The data structure consent artifact has been provided in the Master Direction from RBI titled "Non-Banking Financial Company Account Aggregator Directions," published in September 2016. How does this work? The fields includes (i) identity and optional contact information; (ii) nature of the financial information requested; (iii) purpose; (iv) the identity of the recipients, if any; (v) URL/address for notifications when the consent artifact is used; (vi) consent artifact creation date, expiry date, identity and signature/digital signature of the Account Aggregator; and (vii) any other attribute as may be prescribed by the RBI. While Account Aggregators make it frictionless for the grant of consent and also for the harvesting of consent by data controllers, it does not make it easy for you to manage and revoke your consent.

n Data Trusts: Most recently, Na.Vijayashankar, a Bengaluru-based cybersecurity and cyberlaw expert, has proposed intermediaries called 'Data Trusts' registered with the regulator and who (i) will work as escrow agents for the personal data (which would be classified by type for different degrees of protection); (ii) will make privacy notices accessible by translating them into accessible language and formats; (iii) disclose data minimally to different data controllers based on the purpose limitation; (iv) issue tokens or pseudonymous identifiers and monetise the data for the benefit of the data subject. To ensure that Data Trusts truly protect the interests of the data subject, Vijayashankar proposes three requirements: (a) public performance reviews (b) audits by the regulator and (c) "an arms-length relationship with the data collectors." In his proposal, Data Trusts are firms with "the ability to process a real-time request from the data subject to supply appropriate data to the data collector."
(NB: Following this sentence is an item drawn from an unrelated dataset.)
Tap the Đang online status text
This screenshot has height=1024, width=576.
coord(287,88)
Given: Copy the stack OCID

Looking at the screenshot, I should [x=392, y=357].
n Learned Intermediaries: The Takshashila Institution published a paper titled Beyond Consent: A New Paradigm for Data Protection, authored by Rahul Matthan, partner at the law firm Trilegal. Learned Intermediaries would perform mandatory audits on all data controllers above a particular threshold. Like Vijayashankar, Matthan also requires these intermediaries to be certified by an appropriate authority. The main harm that he focuses on is, bias or discrimination. He proposes three stages of audit which are designed for the age of Big Data and Artificial Intelligence: "(i) Database Query Review; (ii) Black Box Audits; and (iii) Algorithm Review". Matthan also tentatively considers a rating system. Learned Intermediaries are a means to address information asymmetry in the market by making data subjects more aware. The impact of churn on their bottom-lines, it is hoped, will force data controllers to behave in an accountable manner, protecting rights and mitigating harms.
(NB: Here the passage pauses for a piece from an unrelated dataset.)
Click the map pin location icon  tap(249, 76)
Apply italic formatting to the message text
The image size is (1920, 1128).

n Consent Brokers: Finally, I have proposed the model of a 'Consent Broker' by modifying the concept of the Account Aggregator. Like the Account Aggregator proposal, we would want a competitive set of consent brokers who will manage consent artifacts for data subjects. However, I believe there should be a 1:1 relationship between data subjects and consent brokers so that the latter compete for the business of data subjects. Like Vijayashankar, I believe that the consent broker must have an "arms-length distance" from data controllers and must be prohibited from making any money from them. Consent brokers could also be trusted to take proactive actions for the data subjects, such as access and correction.

The need of the hour is the production of regulatory innovations and robust discussions around them for all the nine privacy principles in the Justice AP Shah committee report -- notice, choice and consent, collection limitation, purpose limitation, access and correction, disclosure of information, security, openness and accountability.